Author_Institution :
LORIA, CNRS, Vandoeuvre-les Nancy, France
Abstract :
A labeling approach to automatic recognition of tables of contents (TOC)s is described. A prototype is used for consulting electronically, scientific papers in a digital library system named Calliope. This method operates on an a roughly structured ASCII file, produced with OCR. Labeling is based on a part of speech tagging. Tagging is initiated by a primary labeling of text component using some specific dictionaries. Significant tags are then grouped in the title and author strings and reduced in canonical forms according to contextual rules. Non-labeled tokens are integrated in one or another field per either applying contextual correction rules or using a structure model generated from well detected articles. The designed prototype operates with a great satisfaction on different TOC layouts and character recognition qualities.
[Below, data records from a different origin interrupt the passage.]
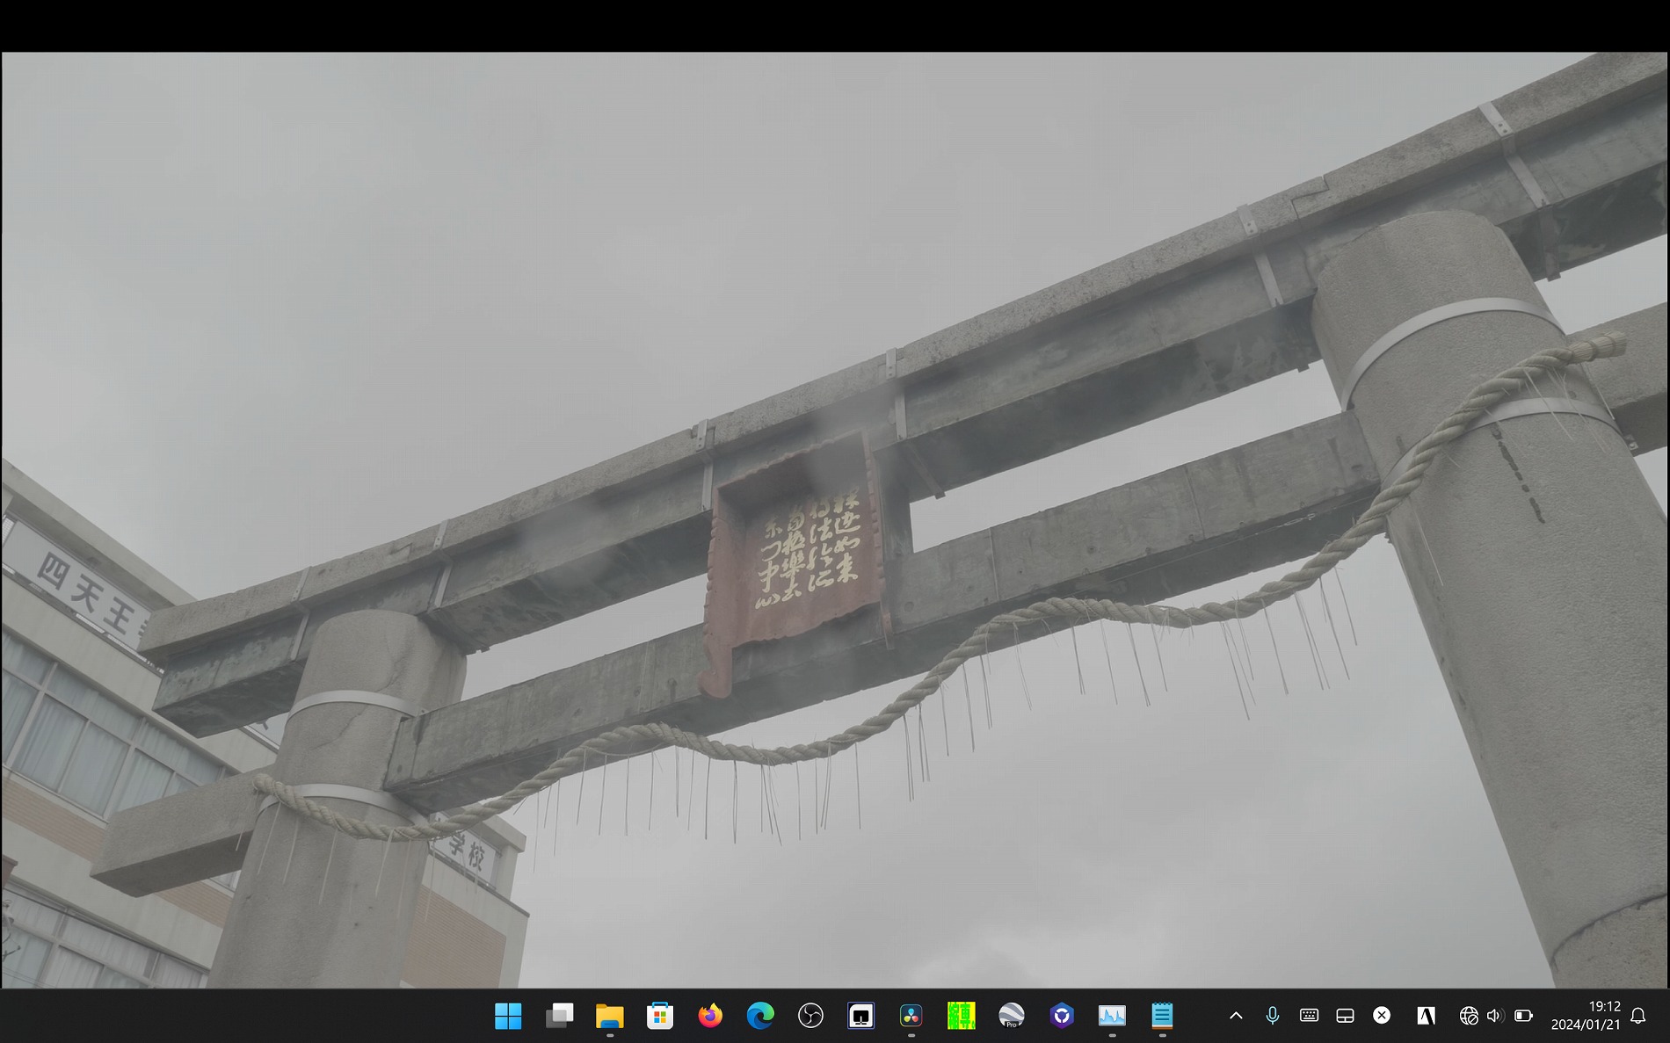This screenshot has height=1043, width=1670.
Task: Open the clock and date calendar
Action: click(x=1586, y=1016)
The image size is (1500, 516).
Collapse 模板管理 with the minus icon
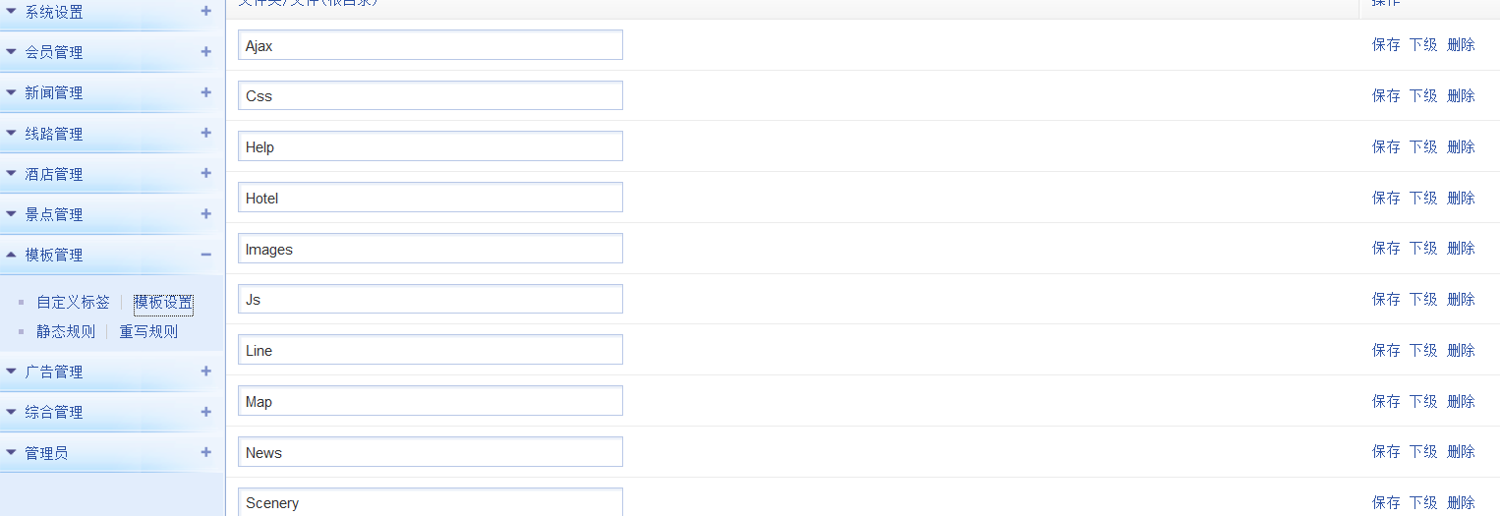tap(205, 255)
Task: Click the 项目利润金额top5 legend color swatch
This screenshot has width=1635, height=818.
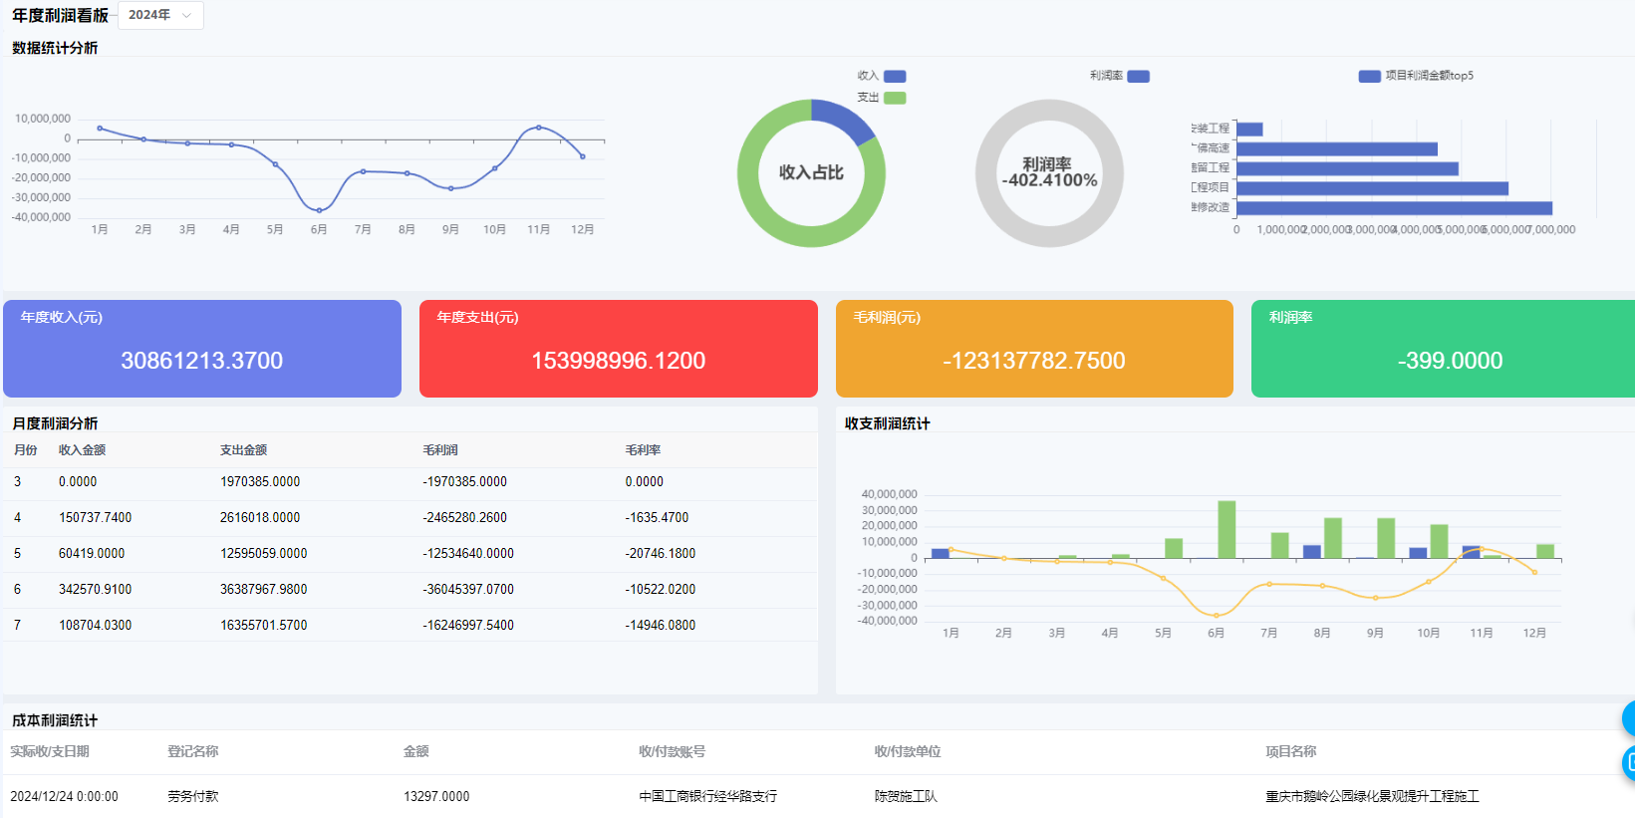Action: [1369, 77]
Without manual intervention, 95.41% rate of correct segmentation was obtained on 38 journals including 2703 articles and 81.74% rate of correct field extraction
Keywords :
digital libraries; document image processing; feature extraction; optical character recognition; ASCII file; OCR; character recognition; contextual correction rules; digital library system; document analysis; part-of-speech tagging; scientific papers; table of contents recognition; text labeling;
Conference_Titel :
Pattern Recognition, 2000. Proceedings. 15th International Conference on
Conference_Location :
Barcelona
Print_ISBN :
0-7695-0750-6
DOI :
10.1109/ICPR.2000.902955